I could see Hörnli Hut a long way, but it was not getting closer. At the end, you sort of start hating it for that. More steep parts followed all the time, how come I did not remember them? I must have been half awake.
Marija on top of a cliff! Now this is a climbing cat.

Finally we were down. It was too late to head back to Zermatt, so we stayed at Hörnlihütte another night. The pleasure of taking off the climbing boots after such a long day is hard to explain! That Toblerone (of course) was definitely a highlight too.

The Matterhorn climb is definitely the toughest I've done - both when it comes to technical difficulty, and the sustained effort over the course of so many hours. I'm very grateful to Marija who made it possible, and happy to have met Andrej and Sebastian and climbed along with them.

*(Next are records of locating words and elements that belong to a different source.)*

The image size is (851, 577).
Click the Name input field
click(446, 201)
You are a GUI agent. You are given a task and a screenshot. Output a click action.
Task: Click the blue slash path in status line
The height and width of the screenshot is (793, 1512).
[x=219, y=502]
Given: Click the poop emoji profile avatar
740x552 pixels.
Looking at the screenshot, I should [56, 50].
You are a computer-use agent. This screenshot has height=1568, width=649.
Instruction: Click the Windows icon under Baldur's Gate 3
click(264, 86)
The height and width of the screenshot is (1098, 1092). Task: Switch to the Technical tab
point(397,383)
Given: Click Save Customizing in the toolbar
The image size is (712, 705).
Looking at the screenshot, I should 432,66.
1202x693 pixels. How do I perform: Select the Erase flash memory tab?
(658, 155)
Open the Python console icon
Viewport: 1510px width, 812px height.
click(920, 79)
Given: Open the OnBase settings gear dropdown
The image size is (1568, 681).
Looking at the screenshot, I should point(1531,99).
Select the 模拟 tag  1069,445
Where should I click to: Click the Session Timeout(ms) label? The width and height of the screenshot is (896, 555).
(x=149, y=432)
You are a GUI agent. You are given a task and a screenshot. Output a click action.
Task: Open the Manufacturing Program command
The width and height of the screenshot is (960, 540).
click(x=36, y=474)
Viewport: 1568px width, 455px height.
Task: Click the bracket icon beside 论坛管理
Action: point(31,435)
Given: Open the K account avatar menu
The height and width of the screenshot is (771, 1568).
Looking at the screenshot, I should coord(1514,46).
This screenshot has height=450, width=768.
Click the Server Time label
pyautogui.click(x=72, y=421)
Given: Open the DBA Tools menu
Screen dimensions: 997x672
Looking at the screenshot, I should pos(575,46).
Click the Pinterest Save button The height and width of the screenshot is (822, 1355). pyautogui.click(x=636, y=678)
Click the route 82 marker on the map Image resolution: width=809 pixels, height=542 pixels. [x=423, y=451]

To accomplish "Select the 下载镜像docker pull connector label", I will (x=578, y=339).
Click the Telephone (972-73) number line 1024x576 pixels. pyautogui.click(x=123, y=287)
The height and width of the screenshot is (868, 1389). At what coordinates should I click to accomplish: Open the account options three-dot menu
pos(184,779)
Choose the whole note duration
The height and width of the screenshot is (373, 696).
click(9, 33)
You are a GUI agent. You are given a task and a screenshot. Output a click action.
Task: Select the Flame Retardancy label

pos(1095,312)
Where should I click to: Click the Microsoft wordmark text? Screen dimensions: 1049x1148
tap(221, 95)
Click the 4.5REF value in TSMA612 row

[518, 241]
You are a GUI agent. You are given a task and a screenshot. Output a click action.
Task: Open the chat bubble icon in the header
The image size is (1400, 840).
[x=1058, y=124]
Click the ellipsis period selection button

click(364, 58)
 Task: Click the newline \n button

Lena Wilderäng while downclimbing Matterhorn

To those considering climbing Matterhorn, I'd recommend starting with general high altitude mountaineering, at the same time as developing crag climbing skills. Myself, I've summitted a few peaks that are higher than Matterhorn - for instance, Elbrus, Mont Blanc, Kilimanjaro (without porters). I also made sure to try out routes with a similar technical difficulty, although much shorter - see the Arete des Cosmiques climbing. I've been mountaineering since a long time, both as a guide and doing solo trips, so all of that experience helped tremendously. Finally, I've been training specifically for Matterhorn, which included daily physical exercise (gym or running, for at least half an hour - often more), and a lot of hours in the climbing gym (I think I averaged three times a week during the winter). I've done some technical climbing courses during winter and spring, and spent a fair bit of time climbing outdoors during the spring. All of that - from the ice climbing skills I picked up ten years ago to the latest climbing technique video I saw on Youtube - was used when climbing Matterhorn. Then, there were the days of acclimatization, first in Chamonix and then on Western and Central Breithorn.



Bottom line: it's best to come well-prepared and well-trained. If you want to improve your odds to reach the summit, make sure you do it together with a climber or guide who knows the mountain extremely well. And do not hope for any miracles or shortcuts, it's just as tough as it looks and sounds.

Lena Wilderäng - just down after successful attempt. Thank you Matterhorn for letting me come to the top, and letting me get down back again. Love!

*****

And now: something colorful and poetic that you did not expect...

When you think of Matterhorn, you think of it as gray and white. 

I also did. 

Until I came here. 

I was amazed... It's emerald green. 

Really beautiful amazing green color, opalescent celadon, the nearest comparison is Pacuare River in Costa Rica or the magical fairytale malachite of Siberian Altay mountains. Gray and green. Green and gold. The gold is sometimes on its own, and sometimes mixed with the green, creating an unearthly hue. With just a little bit of imagination, you'll be walking through the gemstone caves full of riches and gems. On the other hand, maybe it's just the light-headedness from the height..............


At the start of the route, Hörnli Hut at the background. Greenschist everywhere, making all the beauty.